Далее «того» (– три): всё это бессмертное действо Чёрного Солнца (что словно бы не на-всегда завершилось в современном мне Санкт-Ленинграде) – не только про-до-лжалось, но – уже и начинало (одномоментно и гармонично) «начинаться» в прошлом будущем, и ещё только задумывалось «задуматься» в будущем будущем.
Ведь все эти (так называемые) «начала» и ока-зывались, и про-виделись наглядным сосредоточением невидимых сил бытия.

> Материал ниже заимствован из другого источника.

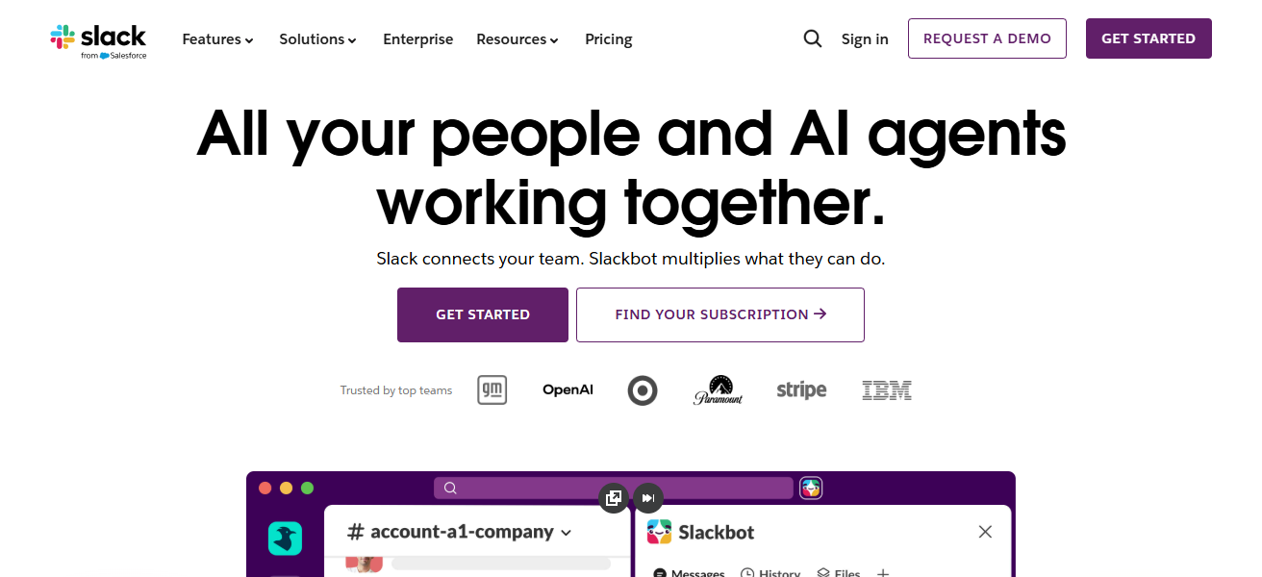
Task: Expand the account-a1-company channel dropdown
Action: [x=566, y=532]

А что место на «этот» раз (не раз, не два и не три) будет именоваться Санкт-Ленинград, причём – и в невской реальности (происшедшей – вообще, а не только от сфинксов набережной), и в монументальной ментальности какого-нибудь града Мемфиса в Древнем Египте: причиною – целокупность времён, Среда Воскресения «моего» Русского Мира (и даже вообще – Царства Божьего СССР).
Действительно – ни к чему мне не-до-говаривать (если можно – до-говорить): живая жизнь есть экзи’станс бытия – центр и точка поворота описания того, к чему конкретно я устремляю мою историю человечества; поэтому – вся предыдущая (а так же – настоящая, а так же – будущая) мировая катастрофа как была, так нику-да из гра-да на Неве не делась.

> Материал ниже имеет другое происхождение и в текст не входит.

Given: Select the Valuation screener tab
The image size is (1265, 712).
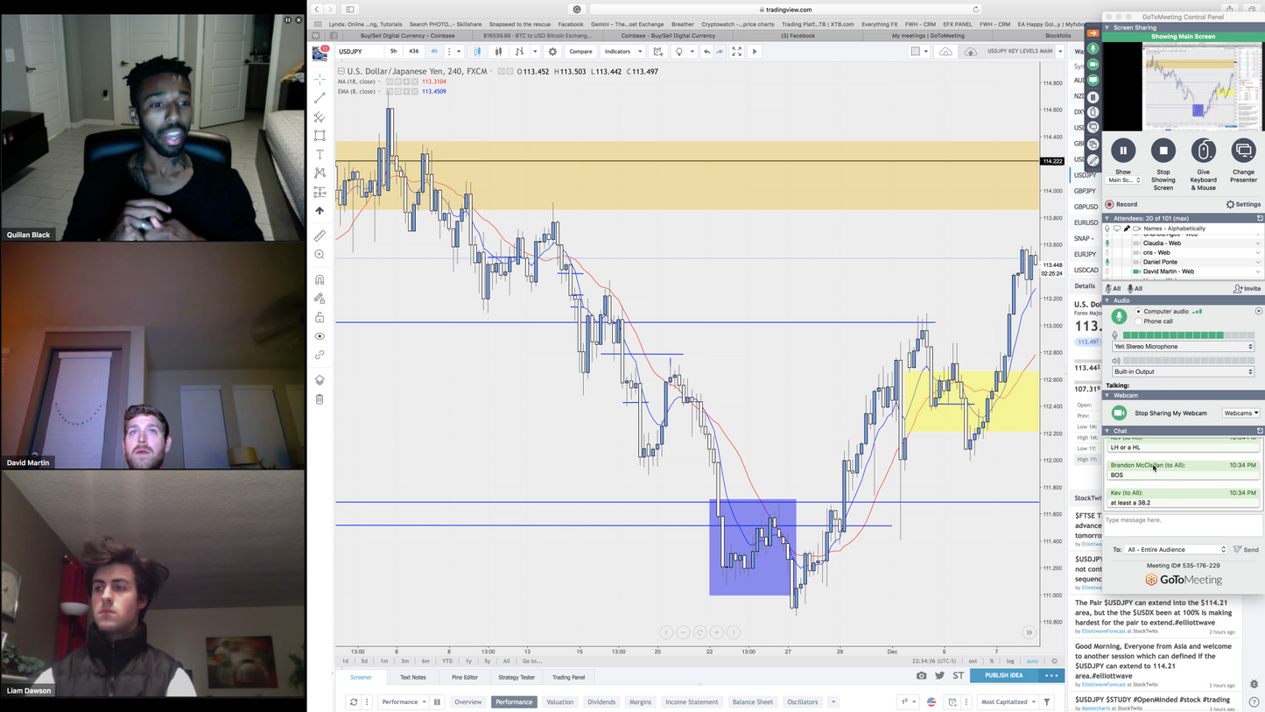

Помянутый экзи’станс любого бытия – Царство Божье (а вот СССР ли, или даже принявший иное имя – это уже дело глубины личного осознания); поэтому (как бы то ни было) – всё опять и опять сосредоточится на вершине поэтики (версификации) иллюзорных реальностей, в Среде Воскресения которых (почти что броуновской) – единственной точкой оказывается непрерывно самовоссоздающая себя личность.

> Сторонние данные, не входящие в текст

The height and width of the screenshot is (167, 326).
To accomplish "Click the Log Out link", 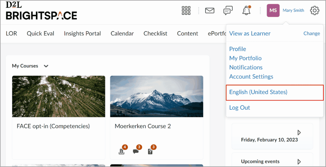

Личность – мускулисто стяжающая себя в разброде корпускул; причём – быстро выясняется, что единственно действенным мускулом для реально продвинутой личности оказывается её (личности) ирреальная не-смерть.
Разве что (уточню – для скороспелых образованцев) – не сметь путать «этот» мой Санкт-Ленинград с его неизбежным альтер-эго (из эпигонских новоделов) – каким-нибудь псевдо-градом из «мёрзлых капель пустоты» на несокрушимом и мимолётном Капитолийском холме.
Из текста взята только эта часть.